### Task directions
Starting at the first line of the entries below, output every line exactly, up to and including the line with "Given: Start a call with Видеозвонок button".

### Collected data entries
::::
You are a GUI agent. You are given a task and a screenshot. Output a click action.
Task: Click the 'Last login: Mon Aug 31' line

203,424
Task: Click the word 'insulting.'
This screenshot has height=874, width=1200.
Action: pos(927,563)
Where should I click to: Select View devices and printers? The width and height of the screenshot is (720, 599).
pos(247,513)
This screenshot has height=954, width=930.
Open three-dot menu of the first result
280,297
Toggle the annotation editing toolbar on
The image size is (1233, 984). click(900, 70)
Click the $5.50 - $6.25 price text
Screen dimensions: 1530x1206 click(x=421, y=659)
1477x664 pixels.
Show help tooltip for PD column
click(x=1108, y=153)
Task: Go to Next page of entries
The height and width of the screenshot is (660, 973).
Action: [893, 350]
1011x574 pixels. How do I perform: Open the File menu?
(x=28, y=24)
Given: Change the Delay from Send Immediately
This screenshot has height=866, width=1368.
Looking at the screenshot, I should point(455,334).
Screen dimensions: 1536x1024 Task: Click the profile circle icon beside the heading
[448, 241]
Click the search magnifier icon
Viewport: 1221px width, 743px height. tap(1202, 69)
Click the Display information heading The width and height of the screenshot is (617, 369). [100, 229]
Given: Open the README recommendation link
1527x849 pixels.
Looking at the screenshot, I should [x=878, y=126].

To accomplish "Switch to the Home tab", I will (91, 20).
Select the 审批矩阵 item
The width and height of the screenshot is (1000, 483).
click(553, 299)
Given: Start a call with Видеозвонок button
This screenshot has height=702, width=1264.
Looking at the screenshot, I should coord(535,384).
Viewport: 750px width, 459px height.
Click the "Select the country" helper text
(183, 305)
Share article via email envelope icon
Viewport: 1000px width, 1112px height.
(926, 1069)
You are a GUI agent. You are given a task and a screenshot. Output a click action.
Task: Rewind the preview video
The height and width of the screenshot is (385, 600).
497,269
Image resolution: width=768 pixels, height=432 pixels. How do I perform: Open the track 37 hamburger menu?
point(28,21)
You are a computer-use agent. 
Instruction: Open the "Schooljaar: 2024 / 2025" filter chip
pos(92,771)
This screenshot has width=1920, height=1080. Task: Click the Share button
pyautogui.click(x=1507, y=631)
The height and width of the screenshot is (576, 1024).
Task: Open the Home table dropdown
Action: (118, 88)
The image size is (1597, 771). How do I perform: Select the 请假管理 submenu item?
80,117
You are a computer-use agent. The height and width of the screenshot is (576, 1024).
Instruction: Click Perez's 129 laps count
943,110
::::
### Solved problem
You are a GUI agent. You are given a task and a screenshot. Output a click action.
Task: Click the 'Last login: Mon Aug 31' line

203,424
Task: Click the word 'insulting.'
This screenshot has height=874, width=1200.
Action: pos(927,563)
Where should I click to: Select View devices and printers? The width and height of the screenshot is (720, 599).
pos(247,513)
This screenshot has height=954, width=930.
Open three-dot menu of the first result
280,297
Toggle the annotation editing toolbar on
The image size is (1233, 984). click(900, 70)
Click the $5.50 - $6.25 price text
Screen dimensions: 1530x1206 click(x=421, y=659)
1477x664 pixels.
Show help tooltip for PD column
click(x=1108, y=153)
Task: Go to Next page of entries
The height and width of the screenshot is (660, 973).
Action: [893, 350]
1011x574 pixels. How do I perform: Open the File menu?
(x=28, y=24)
Given: Change the Delay from Send Immediately
This screenshot has height=866, width=1368.
Looking at the screenshot, I should point(455,334).
Screen dimensions: 1536x1024 Task: Click the profile circle icon beside the heading
[448, 241]
Click the search magnifier icon
Viewport: 1221px width, 743px height. tap(1202, 69)
Click the Display information heading The width and height of the screenshot is (617, 369). [100, 229]
Given: Open the README recommendation link
1527x849 pixels.
Looking at the screenshot, I should [x=878, y=126].

To accomplish "Switch to the Home tab", I will (91, 20).
Select the 审批矩阵 item
The width and height of the screenshot is (1000, 483).
click(553, 299)
Given: Start a call with Видеозвонок button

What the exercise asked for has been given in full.